Приведённый отрывок =
------------------------------

Но ни на миг - увлеченный ли процессом осознания, позже, при холодном анализе, либо сейчас вот, в этом размеренном, взвешенном изложении, - ни единого разу не склонился я к выводу, что упомянутое воззрение Маркса следует полностью и бесповоротно отбросить. Напротив, его "рациональное зерно", то есть осознание значимости экономического фактора для общества и общественной мысли, относится к наиболее фундаментальным достижениям человеческого разума, не вызывающим возражений и у ученых, с Марксом не согласных, и лежащим в основе всякой действительной политики: тут люди искони были марксистами, так же как логически мыслили и до силлогизмов Аристотеля; а разница вся в том, что сегодня люди, кроме прочего, - в курсе своей "экономичности", как после Аристотеля знают они о логичности своего мышления. Можно было бы добавить еще, что все беды коммунистов и людские беды от коммунистов проистекают не из властолюбия последних, а из того, что они, вопреки Марксу и собственным лучшим намерениям, кроили экономику и общественные отношения в угоду своим идеям, конечно, "научным", да промахнулись. А промахнулись они здесь потому именно, что в конечном итоге экономические силы оказались необоримыми, а человеческие существа неизменными вопреки всей присущей им податливости принуждению и насилию.

------------------------------

Записанные данные:
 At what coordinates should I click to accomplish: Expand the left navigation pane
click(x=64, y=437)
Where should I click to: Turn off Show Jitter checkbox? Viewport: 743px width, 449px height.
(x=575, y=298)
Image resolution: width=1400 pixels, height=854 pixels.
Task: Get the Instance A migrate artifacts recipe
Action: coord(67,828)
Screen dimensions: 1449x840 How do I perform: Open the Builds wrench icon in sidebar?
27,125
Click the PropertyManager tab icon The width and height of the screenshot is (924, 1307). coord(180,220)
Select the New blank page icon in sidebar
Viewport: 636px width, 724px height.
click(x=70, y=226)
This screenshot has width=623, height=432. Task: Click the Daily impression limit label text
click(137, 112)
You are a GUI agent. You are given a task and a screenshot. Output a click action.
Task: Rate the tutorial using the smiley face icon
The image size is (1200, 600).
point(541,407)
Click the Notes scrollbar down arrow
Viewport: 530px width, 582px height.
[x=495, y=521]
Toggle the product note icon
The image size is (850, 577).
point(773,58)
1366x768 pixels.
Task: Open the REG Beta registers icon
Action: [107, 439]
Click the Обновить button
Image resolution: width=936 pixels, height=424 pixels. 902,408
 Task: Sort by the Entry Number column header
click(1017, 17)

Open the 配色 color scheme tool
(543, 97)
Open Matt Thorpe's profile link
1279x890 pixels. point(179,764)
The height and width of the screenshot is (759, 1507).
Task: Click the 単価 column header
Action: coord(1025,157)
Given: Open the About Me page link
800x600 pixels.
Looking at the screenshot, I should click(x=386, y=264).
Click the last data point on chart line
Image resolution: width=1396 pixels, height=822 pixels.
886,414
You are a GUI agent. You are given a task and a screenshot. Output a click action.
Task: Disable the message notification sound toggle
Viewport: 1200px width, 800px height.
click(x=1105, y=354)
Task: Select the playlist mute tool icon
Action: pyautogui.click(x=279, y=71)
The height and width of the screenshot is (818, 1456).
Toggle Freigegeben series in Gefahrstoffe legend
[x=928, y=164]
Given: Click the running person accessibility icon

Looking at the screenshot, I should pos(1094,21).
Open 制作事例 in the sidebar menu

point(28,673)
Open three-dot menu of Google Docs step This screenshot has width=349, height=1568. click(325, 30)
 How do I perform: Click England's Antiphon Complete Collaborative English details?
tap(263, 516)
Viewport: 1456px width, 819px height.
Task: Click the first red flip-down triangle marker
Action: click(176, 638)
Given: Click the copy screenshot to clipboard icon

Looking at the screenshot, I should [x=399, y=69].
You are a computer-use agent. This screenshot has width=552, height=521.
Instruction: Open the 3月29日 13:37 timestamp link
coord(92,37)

------------------------------

Задание 1 = Что в отрывке о Марксе названо «рациональным зерном» его воззрения?
Задание 2 = Пожалуйста, изложите короче абзац из отрывка о Марксе, начинающийся словами «Но ни на миг», сохранив его главные утверждения.
Задание 3 = Соответствуют ли отрывку о Марксе следующие утверждения? (a) В отрывке говорится, что воззрение Маркса следует полностью отбросить. (b) Беды коммунистов проистекают из их властолюбия. (c) Люди логически мыслили и до силлогизмов Аристотеля.

Письменный ответ 1 = Осознание значимости экономического фактора для общества и общественной мысли.

Письменный ответ 2 = Воззрение Маркса нельзя полностью и бесповоротно отбросить. Его «рациональное зерно», осознание значимости экономического фактора для общества и общественной мысли, относится к фундаментальным достижениям разума. Это признают даже несогласные с Марксом учёные, и на этом основана всякая действительная политика. Люди всегда были «марксистами», как мыслили логично и до Аристотеля, но теперь они знают о своей «экономичности». Беды коммунистов и беды людей от коммунистов происходят не от властолюбия. Их причина в том, что коммунисты перекраивали экономику и общественные отношения под свои «научные» идеи и промахнулись. Экономические силы оказались необоримыми, а люди неизменными, несмотря на их податливость принуждению и насилию.

Письменный ответ 3 =
(a) Нет: «ни единого разу не склонился я к выводу, что упомянутое воззрение Маркса следует полностью и бесповоротно отбросить».
(b) Нет: «проистекают не из властолюбия последних».
(c) Да: «так же как логически мыслили и до силлогизмов Аристотеля».